FLAGSTAFF, Ariz. – Firefighters fanned out across blackened landscape in Arizona’s high country, digging into the ground to put out smoldering tree stumps and roots as helicopters buzzed overhead with buckets of water to drop on a massive blaze.
The work has been tedious and steady – all with the recognition that already strong winds will become stronger Friday and a shift over the weekend could turn the blaze up hillsides or toward homes on the outskirts of Flagstaff.
The 32-square-mile blaze is one of a half-dozen major wildfires that have raced across Arizona, New Mexico and Colorado over the past week. Forecasters have warned that warm weather, little to no precipitation and spring winds create a dangerous recipe for wildfires.
Those elements are “pretty much on steroids in the atmosphere for tomorrow,” said Scott Overpeck with the National Weather Service in Albuquerque, New Mexico. “And by that we mean they are really cranked up. Everything is overlapping together at the same time.”
The Flagstaff-area fire was expected to keep growing Friday, fanned by the wind, said Jerolyn Byrne, a spokeswoman for the team working the blaze.
Neither officials nor residents have been able to fully survey the damage, as crews on Thursday were busy wrestling a spot fire and trying to keep flames from running up the mountainside. If that were to happen, it would mean a much bigger fire with long-term consequences such as erosion and flooding.
Still, spirits were lifted Thursday as helicopters for the first time were able to start dropping water on the flames.
Arizona Gov. Doug Ducey on Thursday declared a state of emergency in Flagstaff’s Coconino County. The declaration clears the way for state funding for evacuations, shelter, repairs and other expenses. However, the money can’t be used to reimburse home and business owners for losses.
About 30 structures have been destroyed, but it’s still unclear how many were homes, the county sheriff’s office said Thursday.
Hundreds of people have been evacuated because of wildfires burning in the Southwest. Popular lakes and national monuments closed in Arizona – including Sunset Crater Volcano National Monument outside Flagstaff because the wildfire moved directly over it, blackening trees, and burning tools and vehicles in a maintenance yard, said monument spokesman Richard Ullmann.
The Coconino National Forest has closed where the wildfire is burning but has not enacted broader fire restrictions or closures. A sign at a gate warns of potential loose debris, falling trees and branches, and flash floods.
Fire restrictions go into effect Friday at National Park Service sites in New Mexico, including Valles Caldera National Preserve and Bandelier National Monument.
Wildfire has become a year-round threat in the West given changing conditions that include earlier snowmelt and rain coming later in the fall, scientist have said. The problems are exacerbated by decades of fire suppression and poor forest management along with a more than 20-year megadrought that studies link to human-caused climate change.
Residents around Flagstaff – a year-round attraction for recreation, respite from desert heat, and Northern Arizona University – questioned how a small blaze reported northeast of the college town Sunday afternoon ballooned in a matter of days. Matt McGrath, a district ranger on the Coconino National Forest, said firefighters had corralled the wildfire Sunday and didn’t see any smoke or active flames when they checked on it again Monday.

LISTING ▸
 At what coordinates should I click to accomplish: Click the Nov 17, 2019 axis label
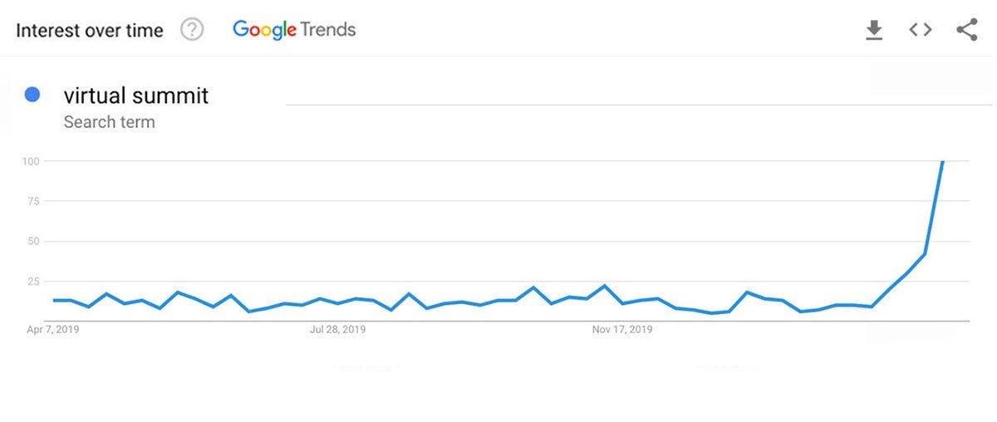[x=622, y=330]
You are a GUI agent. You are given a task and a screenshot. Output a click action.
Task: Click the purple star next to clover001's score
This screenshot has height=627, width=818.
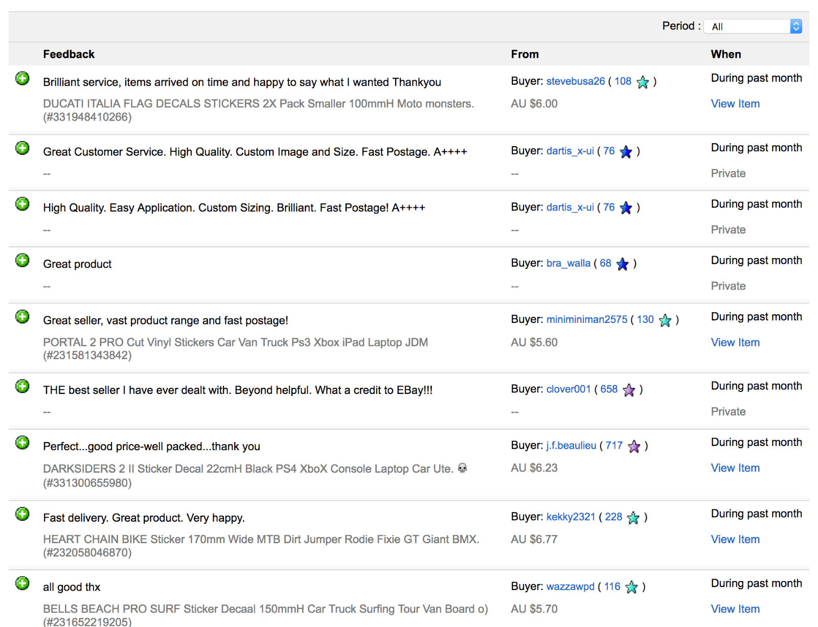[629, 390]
--
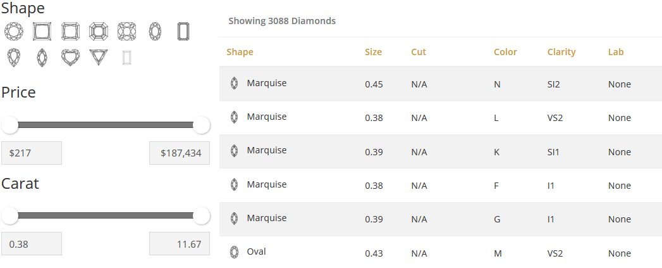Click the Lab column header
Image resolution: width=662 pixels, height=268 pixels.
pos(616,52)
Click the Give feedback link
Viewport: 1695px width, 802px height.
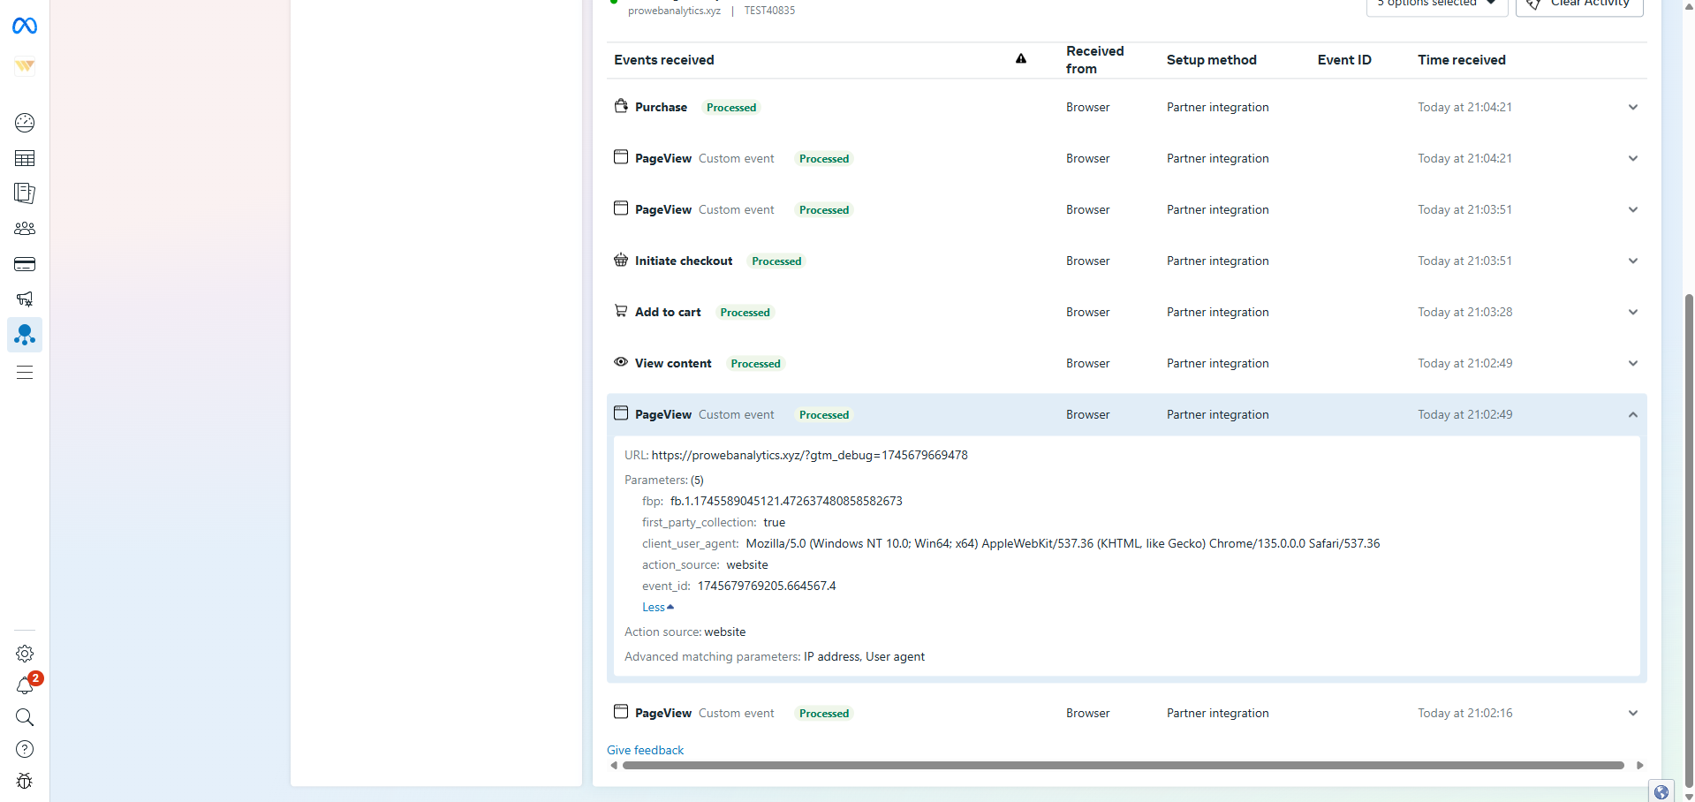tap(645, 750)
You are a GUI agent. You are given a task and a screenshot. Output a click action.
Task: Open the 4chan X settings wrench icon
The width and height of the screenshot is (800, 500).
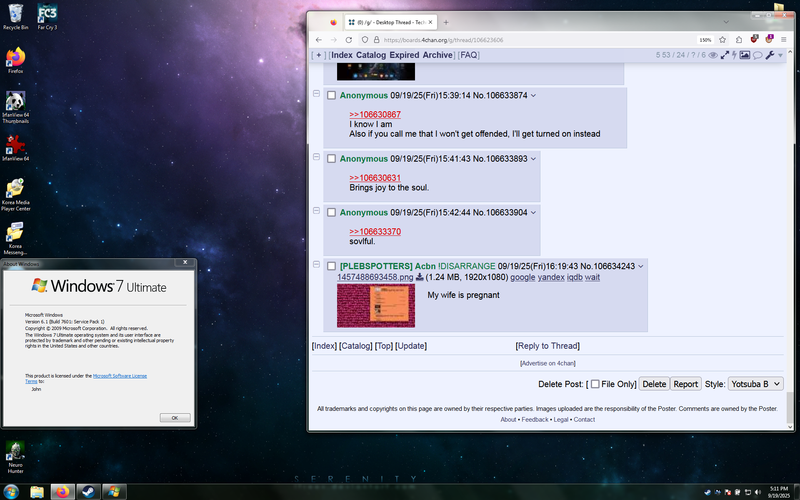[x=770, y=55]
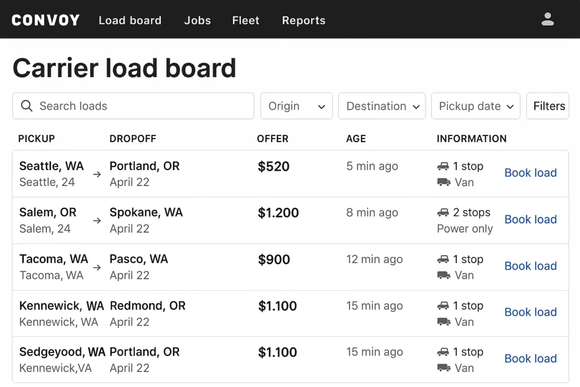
--
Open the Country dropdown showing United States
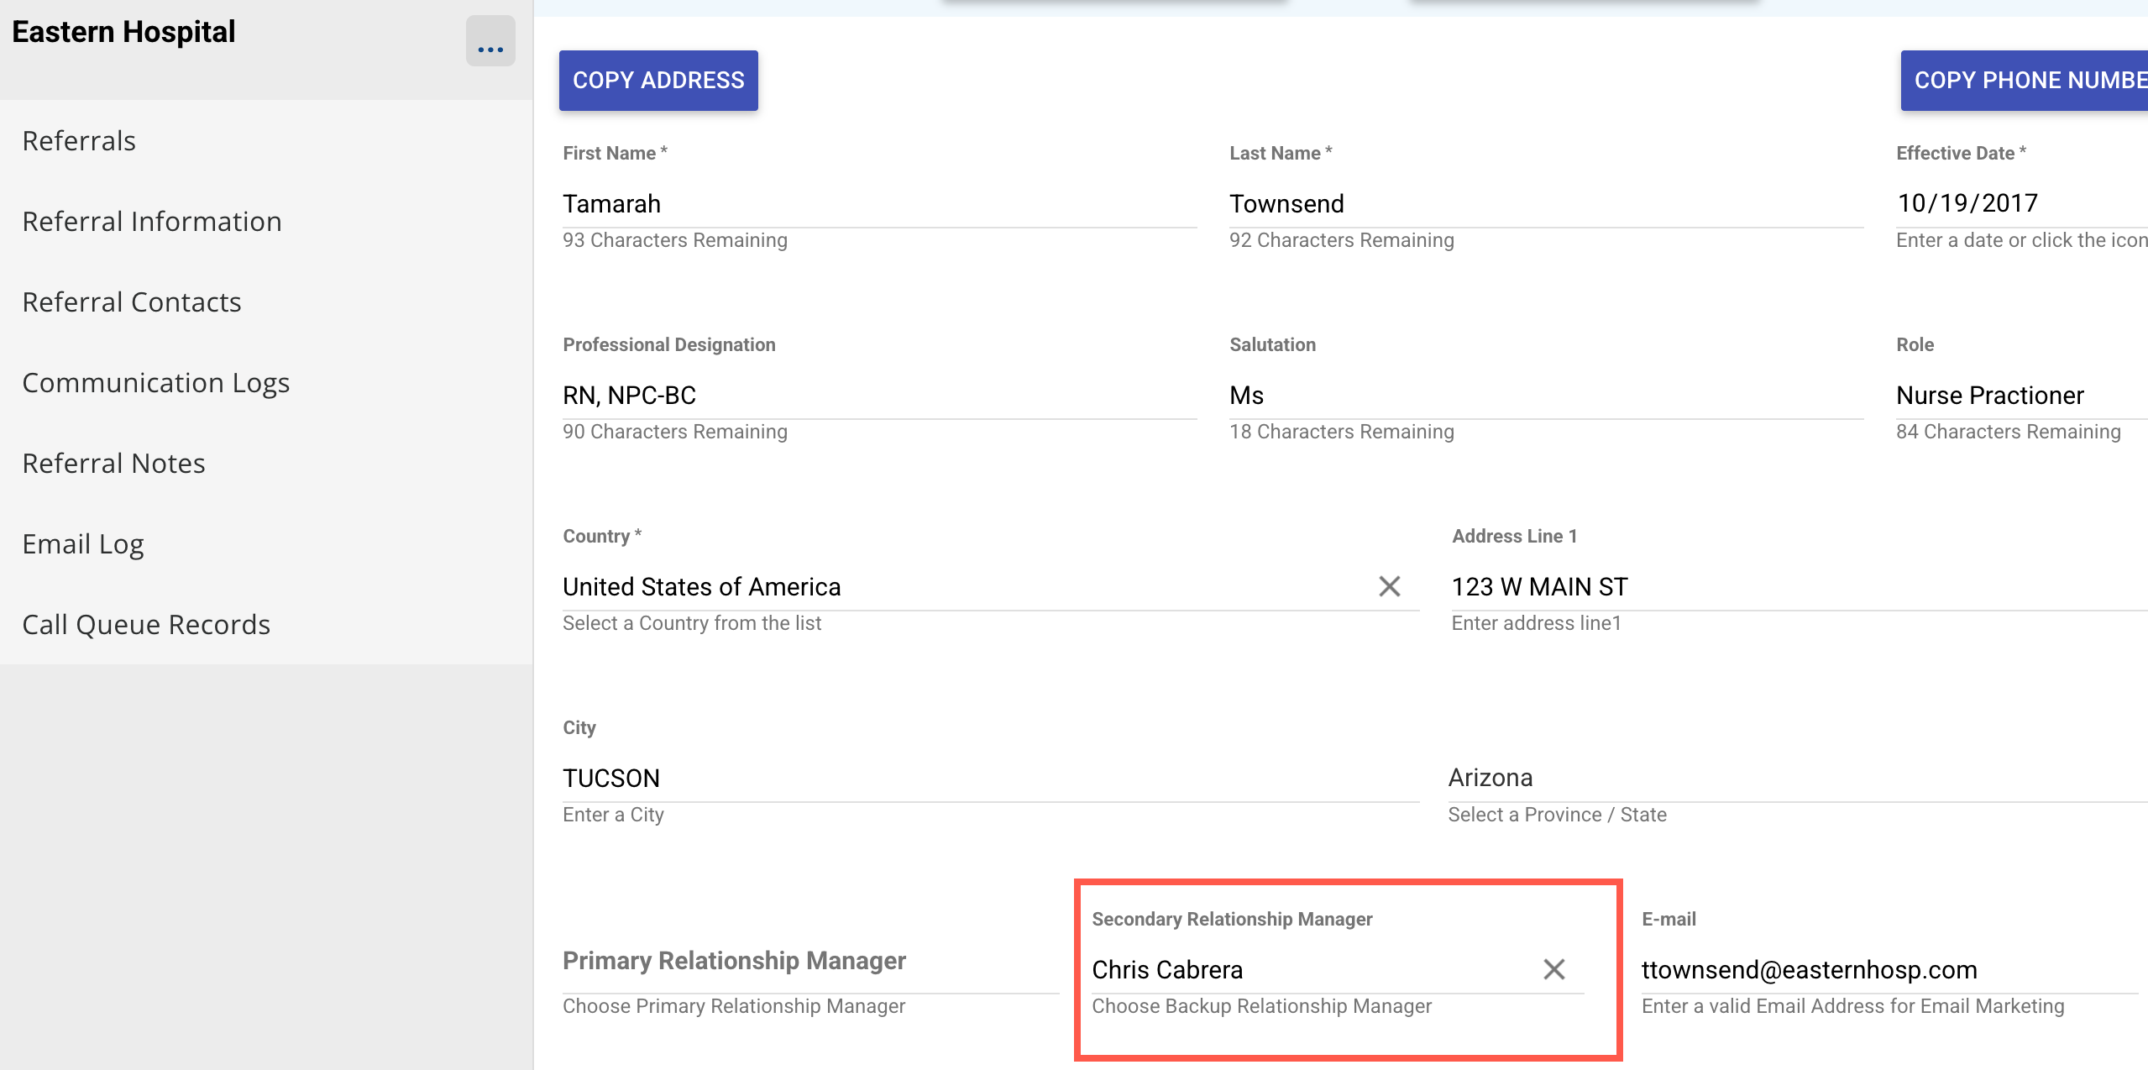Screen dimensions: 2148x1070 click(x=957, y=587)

SET EXERCISE 1 ▸ Name every person mentioned in the wildfire article.
SET EXERCISE 2 ▸ Carry on writing the wildfire article, starting right after its last sentence.

EXERCISE ANSWER 1 ▸
Scott Overpeck
Jerolyn Byrne
Doug Ducey
Richard Ullmann
Matt McGrath

EXERCISE ANSWER 2 ▸
By Tuesday, the wind was firmly in control. Flames emerged and jumped the containment line. Residents in some 765 homes were evacuated, along with 1,000 animals from the rural neighborhoods.
The fire’s cause hasn’t been determined. Investigators were at the site Thursday off a bumpy, gravel and dirt U.S. Forest Service road. In the distance, a large plume of grayish smoke rose over the surrounding hills. Snow still sat atop other mountains.
Smoldering stumps, scorched grass and charred trees dotted the area near where the wildfire started.
Preston Mercer, a fire management specialist with the Coconino National Forest, remembers standing on the same patch of ground in 2010, fighting another large blaze. Like that one, this fire has been taking advantage of dry vegetation and fierce winds.
“The environment is not very friendly. It was blowing 70 mph. Rocks were hitting everybody in the face. It was very smoky and we were working directly in the heat,” he said Thursday from the fire line. “These guys are working incredibly hard. They know the values at risk. This is their community.”
Crews nearby were focused on a 100-acre (40-hectare) spot fire that broke away from the main blaze toward hills that overlook nearby homes. One firefighter repeatedly swung a scraping tool as winds howled and smoke swirled through the air to reveal smoldering tree roots. He removed his glove and reached his hand into the ground to ensure it was cool before moving on and repeating the process.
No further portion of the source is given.